## Ce qu'il faut faire
• A. Répondez à ces questions d'après le bilan des marchés de l'énergie :
(i) À quel prix le Brent de novembre a-t-il fini la semaine ?
(ii) Selon l'AIE, à combien est tombée la production de brut saoudien en août ?
(iii) Quel prix le diesel de détail a-t-il dépassé aux États-Unis ?
• B. Recopiez sans rien changer le passage du bilan des marchés de l'énergie qui s'ouvre sur les mots « Marchés énergétiques de » et se ferme sur « perturbations du transport. ».

## Texte étudié
..............................
Marchés énergétiques de la semaine du 7 au 11 septembre : le pétrole reste au-dessus de 100 $ tandis que le diesel demeure le segment le plus tendu
🛢 Le Brent de novembre a clôturé la semaine à 104,61 $ le baril, en hausse de 8,65 %, tandis que le WTI s’est établi à 100,05 $. Les deux contrats ont fortement reculé vendredi après que le Brent a brièvement frôlé les 110 $, mais il s’agissait néanmoins de la première clôture hebdomadaire au-dessus de 100 $ depuis la mi-mai.
🌍 L’offre physique est restée le principal moteur. L’AIE a indiqué que la production de brut saoudien est tombée à environ 6 millions de barils par jour en août, en baisse de 2,3 millions par rapport au mois précédent, tandis qu’au-delà de 10 millions de barils par jour de capacité dans le Golfe restaient touchés par des risques liés à la sécurité et des perturbations du transport.
⛽ Les produits raffinés sont restés encore plus tendus que le brut. Les exportations nettes de diesel et de gasoil depuis le Golfe ont chuté à environ 390 000 barils par jour en août, le diesel de détail aux États-Unis est passé au-dessus de 6 $ le gallon et l’écart de cracking 3-2-1 est demeuré proche de 62 $ le baril. Cela suggère que la pression la plus forte de pénurie se concentre davantage sur les distillats que sur le brut à lui seul.
..............................
## Données extraites
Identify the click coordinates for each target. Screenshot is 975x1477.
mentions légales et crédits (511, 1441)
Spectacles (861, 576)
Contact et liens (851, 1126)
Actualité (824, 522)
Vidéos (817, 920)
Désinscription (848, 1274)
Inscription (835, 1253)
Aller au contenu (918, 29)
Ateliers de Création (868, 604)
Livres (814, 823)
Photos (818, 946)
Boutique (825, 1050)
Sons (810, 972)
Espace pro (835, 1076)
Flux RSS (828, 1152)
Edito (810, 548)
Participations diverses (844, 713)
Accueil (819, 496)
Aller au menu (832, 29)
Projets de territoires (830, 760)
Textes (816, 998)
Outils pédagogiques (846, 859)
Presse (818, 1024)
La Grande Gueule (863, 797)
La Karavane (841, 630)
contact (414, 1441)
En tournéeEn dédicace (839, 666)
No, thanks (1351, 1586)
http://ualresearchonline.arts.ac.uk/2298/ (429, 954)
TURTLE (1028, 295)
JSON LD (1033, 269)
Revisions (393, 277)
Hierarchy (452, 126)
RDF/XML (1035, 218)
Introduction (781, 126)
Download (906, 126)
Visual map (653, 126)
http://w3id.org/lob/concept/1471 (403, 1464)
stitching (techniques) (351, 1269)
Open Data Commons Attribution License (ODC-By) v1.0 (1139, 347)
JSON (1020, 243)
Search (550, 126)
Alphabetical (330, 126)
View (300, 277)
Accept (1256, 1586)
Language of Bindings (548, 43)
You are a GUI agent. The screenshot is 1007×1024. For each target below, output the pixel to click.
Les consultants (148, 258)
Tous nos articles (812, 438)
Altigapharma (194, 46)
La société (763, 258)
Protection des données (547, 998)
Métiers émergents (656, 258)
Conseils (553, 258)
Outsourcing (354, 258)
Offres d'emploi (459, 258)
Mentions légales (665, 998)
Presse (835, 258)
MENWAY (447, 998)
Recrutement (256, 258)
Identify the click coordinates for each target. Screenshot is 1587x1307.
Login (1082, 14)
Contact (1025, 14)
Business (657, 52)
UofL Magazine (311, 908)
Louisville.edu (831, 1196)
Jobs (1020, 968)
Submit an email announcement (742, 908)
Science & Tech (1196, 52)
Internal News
..............................
## Résultats obtenus
• A.
(i) 104,61 $ le baril
(ii) Environ 6 millions de barils par jour
(iii) 6 $ le gallon

• B.
Marchés énergétiques de la semaine du 7 au 11 septembre : le pétrole reste au-dessus de 100 $ tandis que le diesel demeure le segment le plus tendu
🛢 Le Brent de novembre a clôturé la semaine à 104,61 $ le baril, en hausse de 8,65 %, tandis que le WTI s’est établi à 100,05 $. Les deux contrats ont fortement reculé vendredi après que le Brent a brièvement frôlé les 110 $, mais il s’agissait néanmoins de la première clôture hebdomadaire au-dessus de 100 $ depuis la mi-mai.
🌍 L’offre physique est restée le principal moteur. L’AIE a indiqué que la production de brut saoudien est tombée à environ 6 millions de barils par jour en août, en baisse de 2,3 millions par rapport au mois précédent, tandis qu’au-delà de 10 millions de barils par jour de capacité dans le Golfe restaient touchés par des risques liés à la sécurité et des perturbations du transport.